Dopo il terremoto di ieri mattina lo sciame sismico che ha interessato la costa pesarese non si è fermato. Secondo i dati dell’Istituto nazionale di geofisica e vulcanologia (Ingv), le scosse più rilevanti nelle ultime ore sono state una di magnitudo 3.5 alle 23:05 di ieri e un’altra di magnitudo 2.7 alle 00:15. Entrambe hanno avuto ipocentro compreso tra gli 8 e i 4 chilometri di profondità ed epicentro a circa 30 km da Fano (Pesaro e Urbino). E mentre il presidente della Regione Marche Francesco Acquaroli parla di «allerta alta» e proseguono i sopralluoghi tecnici sulle strutture a rischio, gli esperti spiegano che la terra potrebbe tremare ancora. E che il fenomeno è identico a quello del terremoto in Emilia. Se l’epicentro fosse stato sulla terra invece che sul mare le scosse avrebbero potuto avere effetti catastrofici. Mentre lo sciame sismico andrà avanti ancora.
Le tre fasce sismotettoniche
Piero Farabollini, presidente dell’Ordine dei Geologi, ha spiegato ieri che non c’è nessuna correlazione tra l’evento sismico e le trivellazioni nel Mar Adriatico. Oggi in un’intervista a Il Resto del Carlino dice però che se l’evento si fosse verificato sulla terraferma avrebbe potuto causare «danni ben maggiori. La fascia costiera e marina è una delle tre zone sismo-tettoniche delle Marche. Queste faglie possono produrre terremoti di magnitudo massima stimata di 6, a differenza delle faglie appenniniche dove si possono produrre sismi fino a 7». Per il professore è probabile che arrivino altre scosse «ma non paragonabili a quella di ieri mattina».

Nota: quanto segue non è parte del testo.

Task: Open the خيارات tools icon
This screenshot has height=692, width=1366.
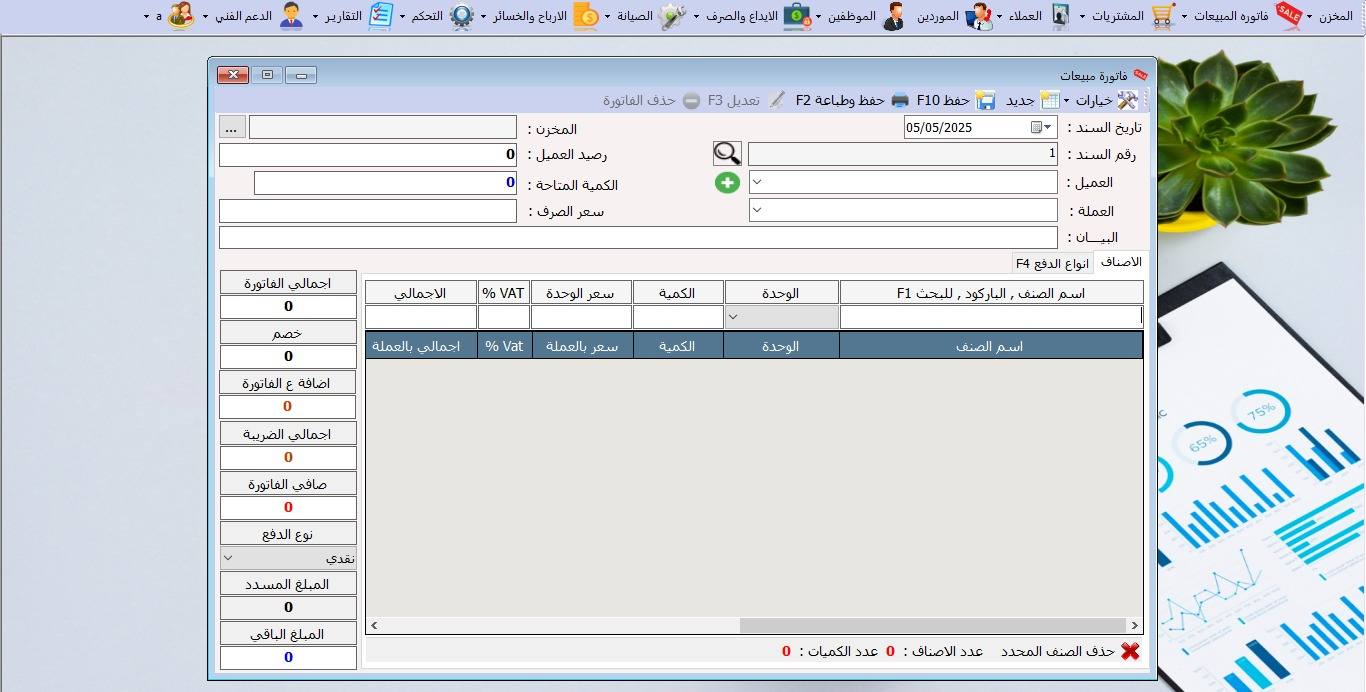Action: point(1127,100)
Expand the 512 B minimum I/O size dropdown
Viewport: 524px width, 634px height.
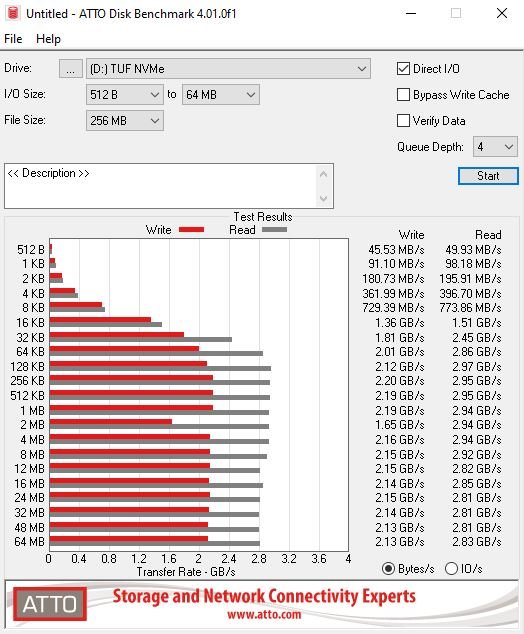tap(125, 95)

«Ci sono tre fasce sismotettoniche: quella appenninica dove i terremoti sono più violenti, quella medio collinare dove si è arrivati a 5.5 e quella a largo della costa, dove si è arrivati a sei. Lo scuotimento qui porta a un accorciamento delle due falde che si trovano sul sistema di faglia, mentre nell’area appenninica la scossa porta a un allontanamento delle due parti. L’effetto e comunque lo stesso, come i cittadini da Ascoli a Padova hanno sperimentato. Quello avvenuto al largo delle Marche non è che uno scattino verso la tettonica delle placche che porterà, in tempi geologici, alla chiusura del mare Adriatico e all’apertura del Tirreno».
La convergenza tra due placche
Carlo Meletti, sismologo dell’Ingv, spiega invece al Corriere della Sera che non ci sono collegamenti con il terremoto di Amatrice del 2016: «Geograficamente possiamo considerarle aree vicine. Ma dal punto di vista geologico sono completamente diverse. Il sisma di Amatrice è avvenuto nell’Appennino ed era di tipo distensivo. Un fenomeno in cui la crosta si allarga, quando due placche si allontanano l’una dall’altra. In questo caso ci troviamo sui lembi più estremi dell’Appennino che avanzano al di sopra della placca adriatica. Qui il sisma è la conseguenza di un raccorciamento, una convergenza tra due placche». Secondo Meletti «non possiamo dire o prevedere se quella di ieri mattina è stata la scossa più forte. Possiamo però osservare che sembra confrontabile con quella del 1930, cui accennavo in precedenza, e che ebbe una magnitudo 5.8. Quindi è presumibile che questi siano i valori massimi».
Infine, Claudio Carabba, direttore del dipartimento terremoti dell’Ingv, sostiene in un’intervista a Repubblica che può accadere che «l’energia liberata dalle scosse di ieri attivi delle faglie vicine. Magari verso la costa. In Emilia-Romagna nel 2012 ci fu una prima scossa il 20 maggio, seguita da un terremoto altrettanto forte 9 giorni dopo. Il meccanismo sismico di allora, di tipo compressivo, è lo stesso di oggi». Secondo questo meccanismo «la placca Adriatica spinge a ovest, si incunea sotto l’Appennino, poi riemerge verso il Tirreno. Con il gps vediamo chiaramente il movimento di alcuni millimetri all’anno. In profondità temperatura e pressione fanno sì che la roccia sia duttile. Ma in superficie si formano tante faglie segmentate, una accanto all’altra, lunghe 5-6 chilometri, dall’Emilia fino ad Ancona. La loro disposizione esatta, soprattutto in mare, è difficile da determinare. Per questo facciamo molta attenzione a dove avvengono le scosse in queste ore».